Proposed mechanisms for KLF6 regulation of hepatic glucose control. KLF6 is a ubiquitously expressed immediate early gene expressed in response to stressful stimuli. It is regulated by alternative splicing to dominant negative splice forms. The KLF6-IVS1-27A polymorphism favors alternative splicing. In the obesity-related metabolic syndrome, fat accumulates in hepatocytes. Although KLF6 expression increases in inflammatory and nonparenchymal cells in NASH, it falls in fat-laden hepatocytes. Consequently, expression of its transcriptional target GCK falls, leading to reduced GCK protein in hepatocytes, an increase in hepatic insulin resistance, and an elevated plasma glucose. Importantly, however, the activity of the GCK that is expressed is determined by its localization, being active in the cytoplasm, but inactive in the nucleus. GCKR is its negative regulator, responsible for its nuclear sequestration. A relative increase in KLF6-SV1 expression in steatotic hepatocytes is associated with a fall in GCKR, which we propose facilitates GCK activity, antagonizing the KLF6-FL (or WT genotype) association with elevated serum glucose and HepIR.

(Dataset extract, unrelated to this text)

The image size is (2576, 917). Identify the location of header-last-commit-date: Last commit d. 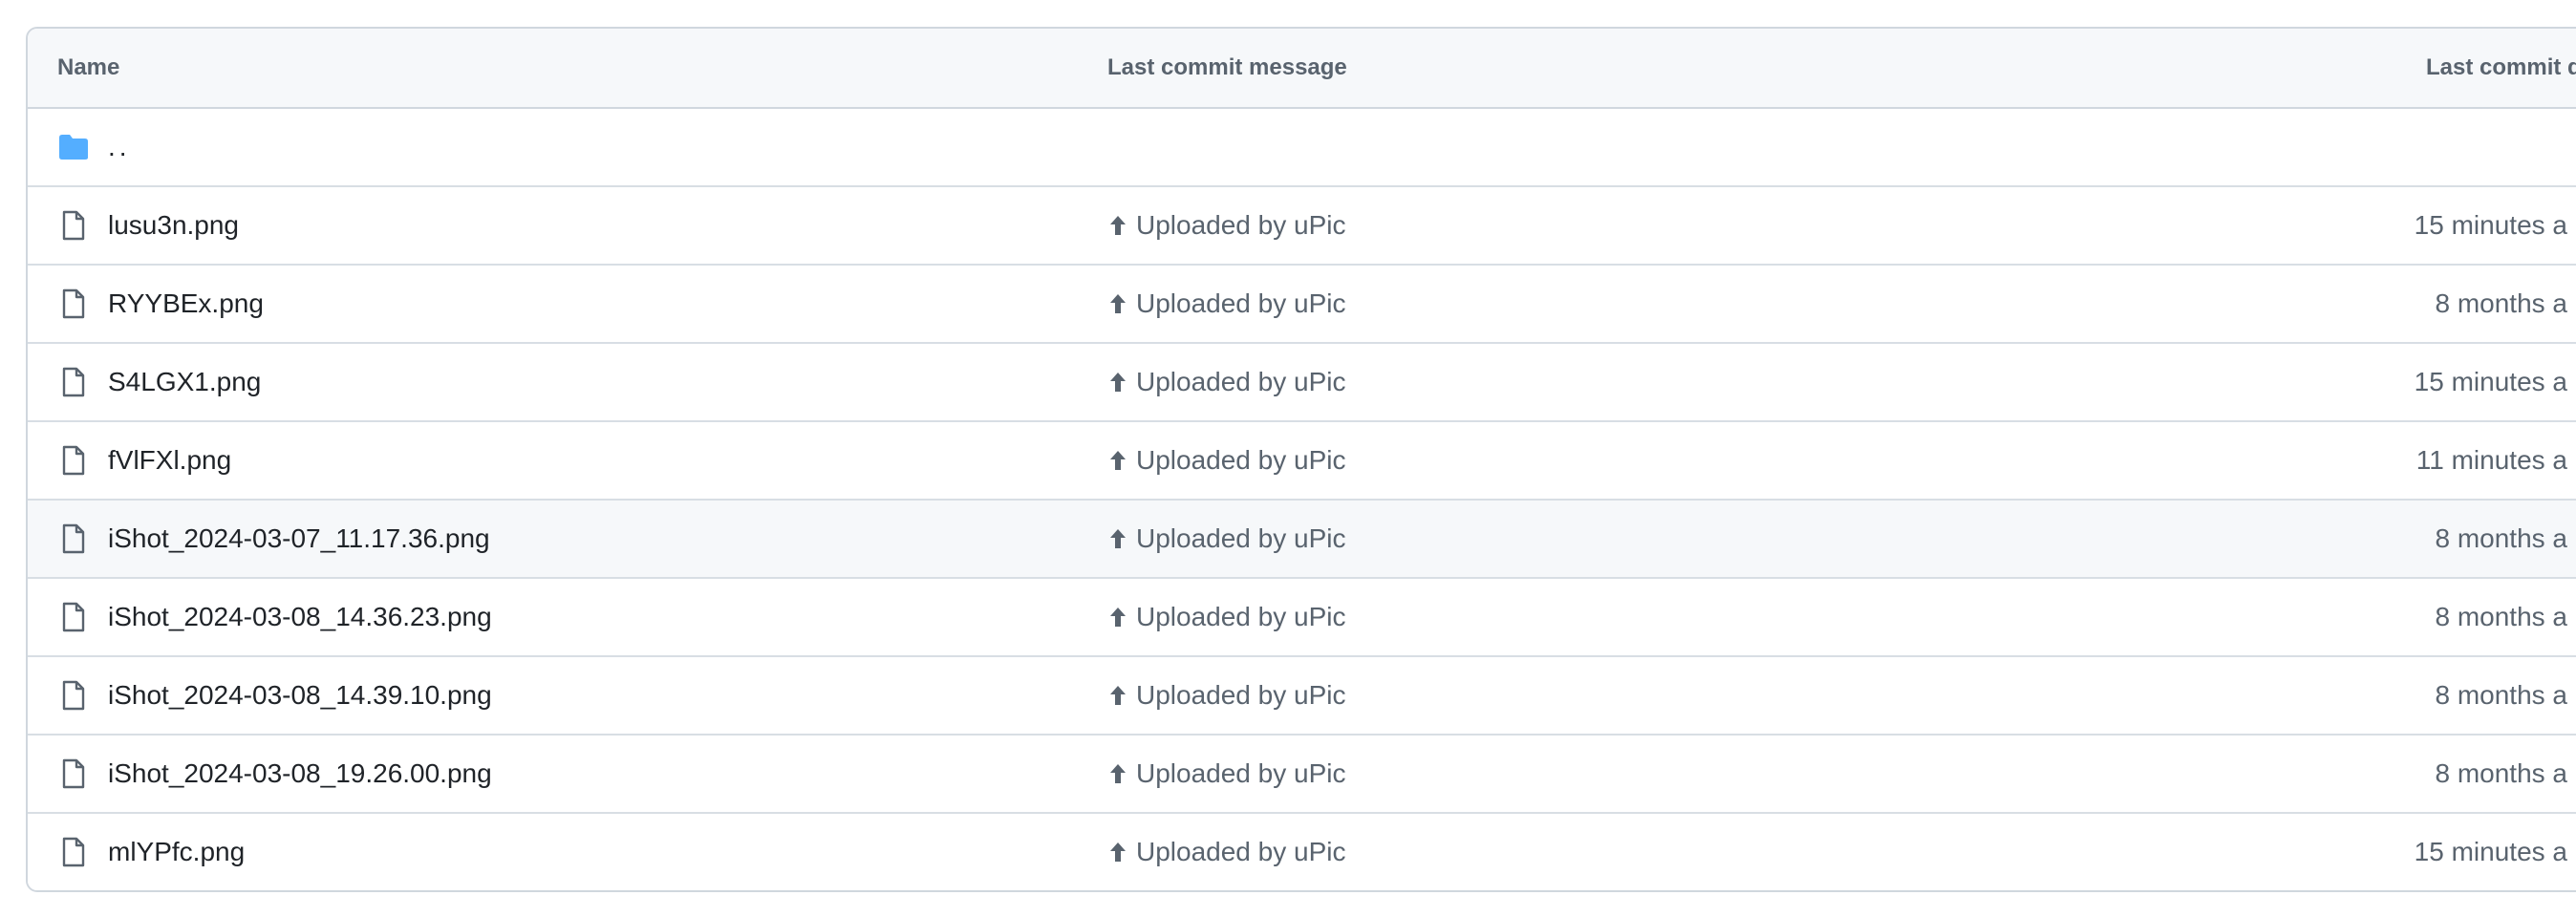
(2501, 67).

In conclusion, we propose KLF6 as an additional regulator of fasting plasma glucose and hepatic insulin sensitivity. Understanding the interactions between KLF6 and KLF6-SV1, as well as their roles in regulation of expression of GCK and GCKR, may help us to clarify the role(s) of NAFLD in the metabolic syndrome, as well as its progression to more advanced disease.